### WORK ORDER
Check each line of the entries below for the word "icon", and copy the lines that have it.

-- PROVIDED RECORDS follows --

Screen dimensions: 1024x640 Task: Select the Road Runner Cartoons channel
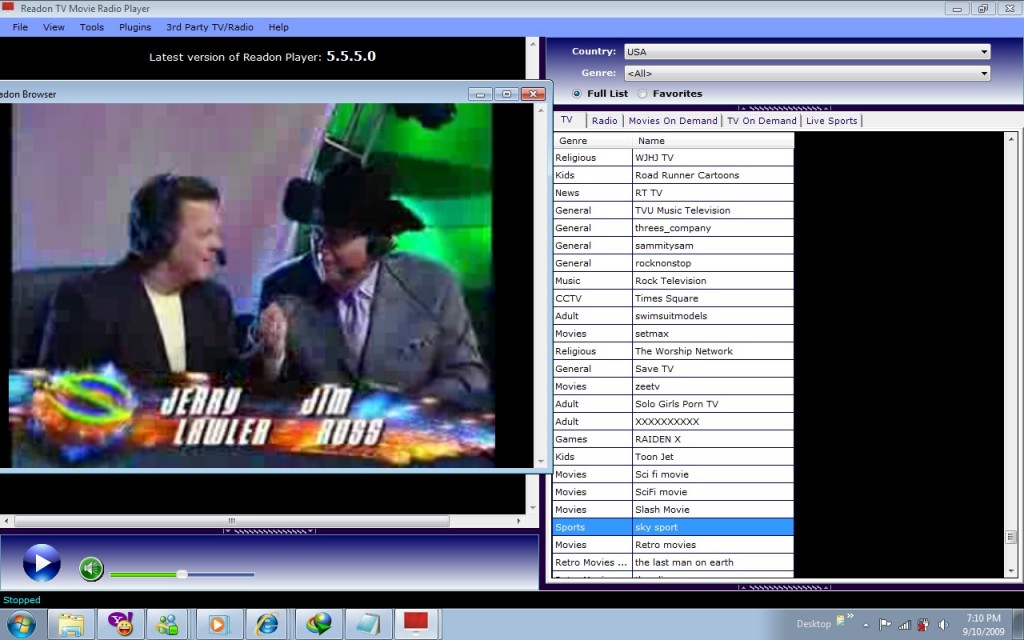[x=687, y=175]
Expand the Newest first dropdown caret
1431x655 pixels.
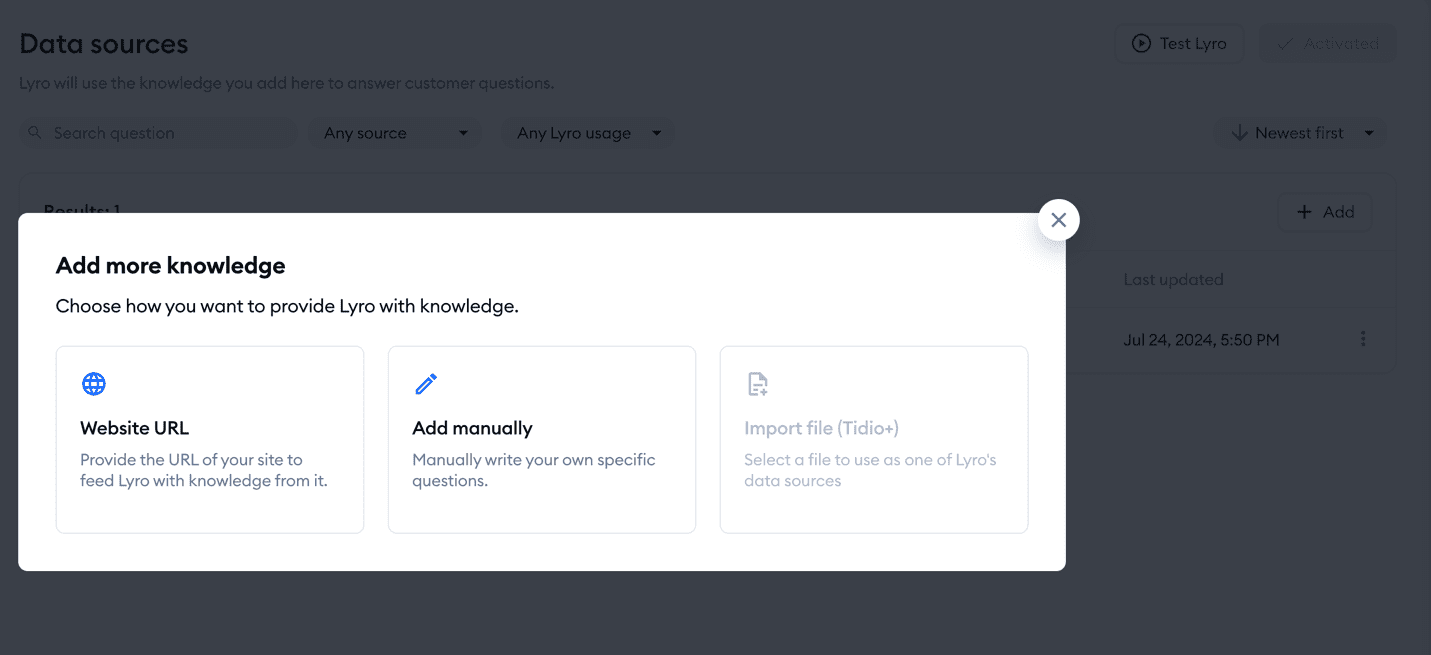[1369, 133]
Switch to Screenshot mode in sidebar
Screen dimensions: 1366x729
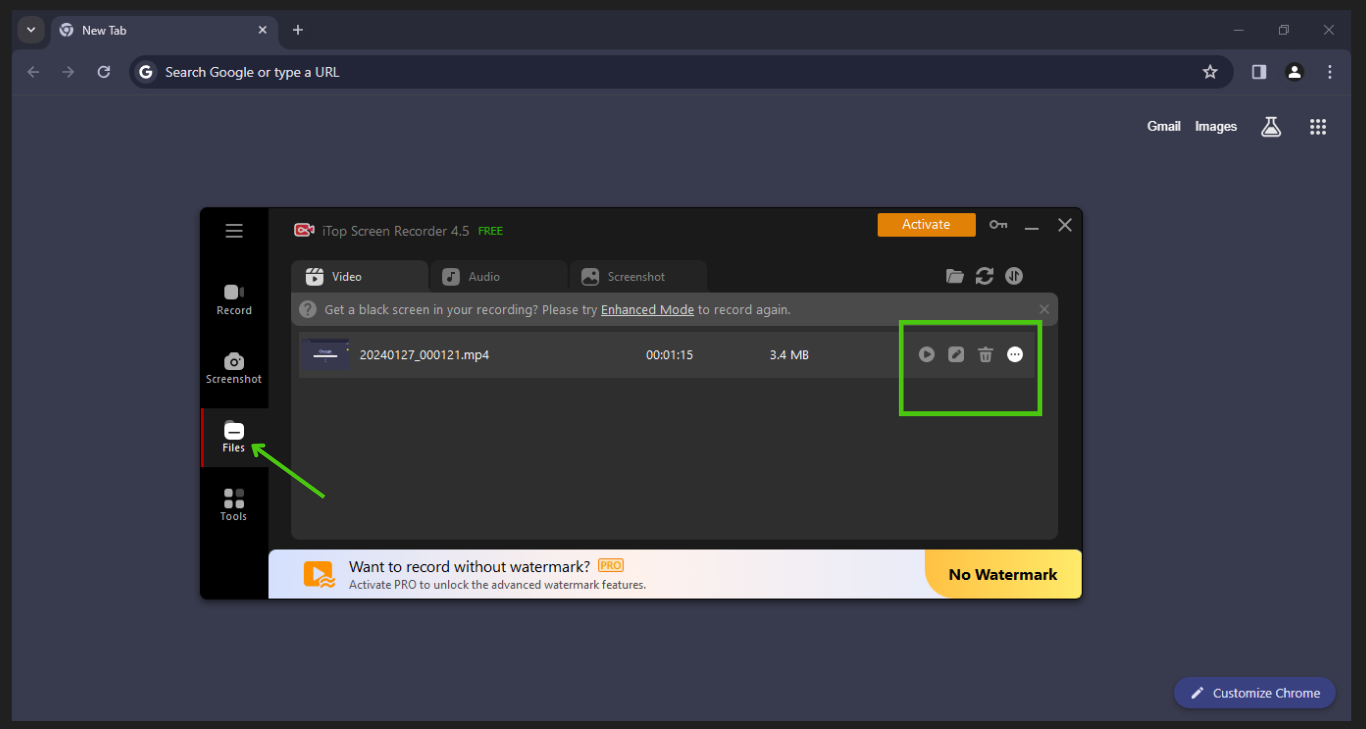pos(234,368)
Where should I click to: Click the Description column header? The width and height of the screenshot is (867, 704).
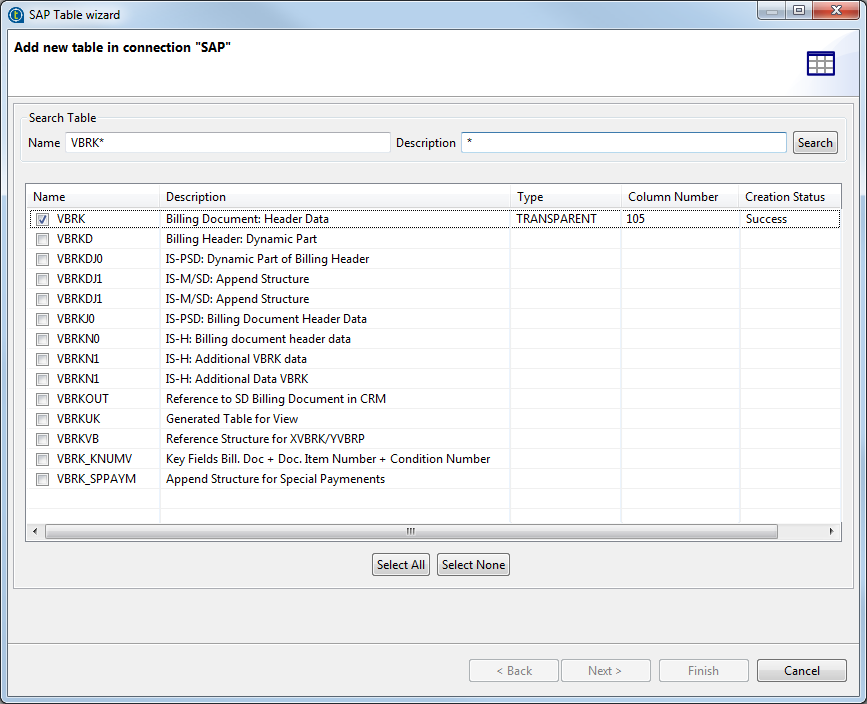tap(335, 197)
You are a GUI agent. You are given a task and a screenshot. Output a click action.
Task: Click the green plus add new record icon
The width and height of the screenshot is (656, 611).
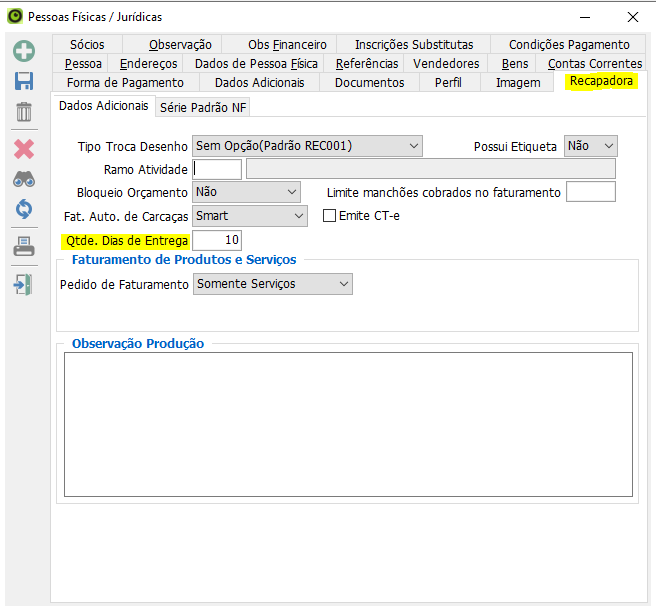[23, 51]
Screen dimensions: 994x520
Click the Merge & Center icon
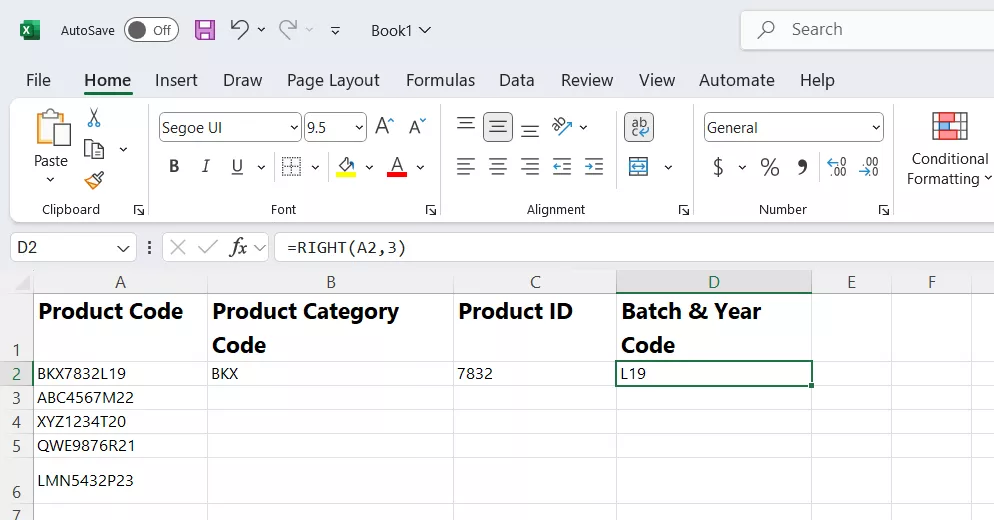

-- PROVIDED RECORDS concluded --

### WRITTEN RESPONSE
Task: Click the green plus add new record icon
Click the Merge & Center icon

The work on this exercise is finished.